Chemokine receptor 6 also known as CCR6 is a  CC chemokine receptor protein which in humans is encoded by the CCR6 gene.  CCR6 has also recently been designated CD196 (cluster of differentiation 196). The gene is located on the long arm of Chromosome 6 (6q27) on the Watson (plus) strand. It is 139,737 bases long and encodes a protein of 374 amino acids (molecular weight 42,494 Da).

Function 
This protein belongs to family A of G protein-coupled receptor superfamily. The gene is expressed in lymphatic and non-lymphatic tissue as spleen, lymph nodes, pancreas, colon, appendix, small intestine. CCR6 is expressed on B-cells, immature dendritic cells (DC), T-cells (Th1, Th2, Th17, Treg), natural killer T cells (NKT cells) and neutrophils. The ligand of this receptor is CCL20 or in the other name - macrophage inflammatory protein 3 alpha (MIP-3 alpha). This chemokine receptor is special because it binds only one chemokine ligand CCL20 in compare to other chemokine receptors. CCR6 has a key role in connection between immature DC an adaptive immunity. This receptor has been shown to be important for B-lineage maturation and antigen-driven B-cell differentiation, and it may regulate the migration and recruitment of dendritic cells and T cells during inflammatory and immunological responses. Alternatively spliced transcript variants that encode the same protein have been described for this gene.

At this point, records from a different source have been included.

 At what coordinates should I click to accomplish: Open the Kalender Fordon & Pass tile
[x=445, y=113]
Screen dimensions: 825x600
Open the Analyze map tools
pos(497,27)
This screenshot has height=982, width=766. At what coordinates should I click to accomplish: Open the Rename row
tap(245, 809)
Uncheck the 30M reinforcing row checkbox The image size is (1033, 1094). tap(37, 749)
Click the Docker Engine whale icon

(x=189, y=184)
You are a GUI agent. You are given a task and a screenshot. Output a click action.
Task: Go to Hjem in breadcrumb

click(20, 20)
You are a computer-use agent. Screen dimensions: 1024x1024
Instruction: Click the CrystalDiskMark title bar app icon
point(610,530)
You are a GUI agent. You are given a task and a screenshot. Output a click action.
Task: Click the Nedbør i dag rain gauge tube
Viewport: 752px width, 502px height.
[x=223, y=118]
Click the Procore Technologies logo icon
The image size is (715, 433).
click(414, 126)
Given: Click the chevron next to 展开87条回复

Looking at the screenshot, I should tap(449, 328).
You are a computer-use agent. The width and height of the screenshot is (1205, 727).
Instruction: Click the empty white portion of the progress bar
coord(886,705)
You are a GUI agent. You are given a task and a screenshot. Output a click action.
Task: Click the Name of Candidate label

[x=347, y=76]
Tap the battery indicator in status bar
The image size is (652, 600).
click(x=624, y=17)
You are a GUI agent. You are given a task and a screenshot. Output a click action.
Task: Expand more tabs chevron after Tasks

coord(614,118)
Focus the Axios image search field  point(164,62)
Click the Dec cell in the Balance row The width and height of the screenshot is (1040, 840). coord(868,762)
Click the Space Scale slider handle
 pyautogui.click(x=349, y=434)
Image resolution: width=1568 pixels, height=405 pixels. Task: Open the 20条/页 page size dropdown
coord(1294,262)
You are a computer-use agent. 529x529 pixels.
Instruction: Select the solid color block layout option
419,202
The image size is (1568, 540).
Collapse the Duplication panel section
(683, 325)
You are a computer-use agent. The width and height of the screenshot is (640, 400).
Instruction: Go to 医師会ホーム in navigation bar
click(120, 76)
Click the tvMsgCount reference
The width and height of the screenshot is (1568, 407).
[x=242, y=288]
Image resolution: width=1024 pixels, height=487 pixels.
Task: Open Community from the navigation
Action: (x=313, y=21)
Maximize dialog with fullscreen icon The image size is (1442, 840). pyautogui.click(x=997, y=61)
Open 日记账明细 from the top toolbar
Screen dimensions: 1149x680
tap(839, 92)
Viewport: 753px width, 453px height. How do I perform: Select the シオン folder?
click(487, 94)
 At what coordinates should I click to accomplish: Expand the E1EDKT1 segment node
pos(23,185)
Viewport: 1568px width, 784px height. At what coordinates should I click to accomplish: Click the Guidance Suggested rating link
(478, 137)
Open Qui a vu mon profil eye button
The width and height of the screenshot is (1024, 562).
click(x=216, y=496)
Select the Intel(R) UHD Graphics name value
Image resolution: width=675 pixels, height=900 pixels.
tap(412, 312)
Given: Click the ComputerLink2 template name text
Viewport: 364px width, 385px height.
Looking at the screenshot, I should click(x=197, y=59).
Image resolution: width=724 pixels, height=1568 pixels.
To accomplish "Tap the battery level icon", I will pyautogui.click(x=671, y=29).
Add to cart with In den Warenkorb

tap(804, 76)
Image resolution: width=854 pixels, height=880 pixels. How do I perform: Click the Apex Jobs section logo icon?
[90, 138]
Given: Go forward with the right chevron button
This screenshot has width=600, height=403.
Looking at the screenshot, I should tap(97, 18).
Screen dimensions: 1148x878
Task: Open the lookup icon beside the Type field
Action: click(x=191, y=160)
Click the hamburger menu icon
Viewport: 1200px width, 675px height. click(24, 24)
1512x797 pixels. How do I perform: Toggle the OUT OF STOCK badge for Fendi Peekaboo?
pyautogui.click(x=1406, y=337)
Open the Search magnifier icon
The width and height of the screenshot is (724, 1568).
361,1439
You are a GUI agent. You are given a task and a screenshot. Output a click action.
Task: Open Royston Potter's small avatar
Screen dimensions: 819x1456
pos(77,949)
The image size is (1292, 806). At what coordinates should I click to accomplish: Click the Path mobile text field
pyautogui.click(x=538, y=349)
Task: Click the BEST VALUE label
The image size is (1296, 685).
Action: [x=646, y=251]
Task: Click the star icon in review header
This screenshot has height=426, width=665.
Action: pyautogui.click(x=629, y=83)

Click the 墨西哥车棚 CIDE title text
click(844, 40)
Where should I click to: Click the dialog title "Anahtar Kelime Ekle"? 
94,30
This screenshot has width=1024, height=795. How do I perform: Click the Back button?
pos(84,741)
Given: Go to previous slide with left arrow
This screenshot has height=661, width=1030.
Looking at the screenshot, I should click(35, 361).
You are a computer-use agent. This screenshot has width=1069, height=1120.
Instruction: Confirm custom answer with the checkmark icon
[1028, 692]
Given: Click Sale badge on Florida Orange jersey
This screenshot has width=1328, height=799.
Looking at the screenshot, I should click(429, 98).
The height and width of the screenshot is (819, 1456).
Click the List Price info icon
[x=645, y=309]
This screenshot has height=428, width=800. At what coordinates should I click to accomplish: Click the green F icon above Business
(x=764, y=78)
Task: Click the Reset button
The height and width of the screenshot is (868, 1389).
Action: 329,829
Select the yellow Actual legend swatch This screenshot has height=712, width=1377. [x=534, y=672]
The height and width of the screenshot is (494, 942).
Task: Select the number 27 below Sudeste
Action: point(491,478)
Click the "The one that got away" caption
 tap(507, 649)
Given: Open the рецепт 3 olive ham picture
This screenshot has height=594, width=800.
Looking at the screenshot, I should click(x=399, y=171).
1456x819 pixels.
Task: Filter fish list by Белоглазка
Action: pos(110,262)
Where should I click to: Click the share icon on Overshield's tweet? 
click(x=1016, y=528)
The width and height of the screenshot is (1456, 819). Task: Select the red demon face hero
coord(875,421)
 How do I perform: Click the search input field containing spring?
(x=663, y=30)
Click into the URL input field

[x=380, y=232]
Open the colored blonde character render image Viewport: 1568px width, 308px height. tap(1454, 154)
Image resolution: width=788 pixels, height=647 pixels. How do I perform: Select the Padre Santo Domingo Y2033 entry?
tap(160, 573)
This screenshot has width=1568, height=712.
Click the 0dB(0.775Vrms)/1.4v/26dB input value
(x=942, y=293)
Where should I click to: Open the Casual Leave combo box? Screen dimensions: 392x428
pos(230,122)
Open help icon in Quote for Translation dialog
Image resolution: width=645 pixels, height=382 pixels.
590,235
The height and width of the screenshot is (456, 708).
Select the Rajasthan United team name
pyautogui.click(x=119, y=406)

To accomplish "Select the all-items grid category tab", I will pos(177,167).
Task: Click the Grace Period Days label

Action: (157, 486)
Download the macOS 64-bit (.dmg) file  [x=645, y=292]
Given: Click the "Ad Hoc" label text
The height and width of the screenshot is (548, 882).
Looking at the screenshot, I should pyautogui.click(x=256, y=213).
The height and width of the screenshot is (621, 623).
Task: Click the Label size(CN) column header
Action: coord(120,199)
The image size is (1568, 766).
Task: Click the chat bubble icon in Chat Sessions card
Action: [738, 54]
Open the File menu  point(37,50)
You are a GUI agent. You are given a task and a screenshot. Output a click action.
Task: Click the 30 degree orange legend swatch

Interleukin 4 (IL-4) and interferon gamma (IFNγ) suppress expression of CCR6 in langerhans cells development and interleukin 10 (IL-10) induces the expression. It can regulate immune response in inflammatory tissue.

Proinflammatory Th17 cells express CCR6 and its ligand CCL20. CCR6 influences their migration to sites of inflammation. Some Th17 cells migrate via chemokine gradient of CCL20 to inflammatory sites and themselves can express more CCL20 to bring in more Th17 cells and regulatory T-cells (Treg). This can lead to chronic inflammation.  In some models, the lack of CCR6 leads to less severe autoimmune encephalomyelitis.

Clinical significance 
CCR6 has a function in development and metastatic spread of gastrointestinal malignancies. Expression of CCR6 was found to be up-regulated in colorectal cancer. Many patients with colorectal cancer have liver metastases. Colorectal carcinoma cells express CCR6 and CCL20. High level of CCL20 in liver chemoattract colorectal carcinoma cells and cause metastases in liver. Novel research has identified a microRNA that is able to downregulate CCR6 in cancer cell lines.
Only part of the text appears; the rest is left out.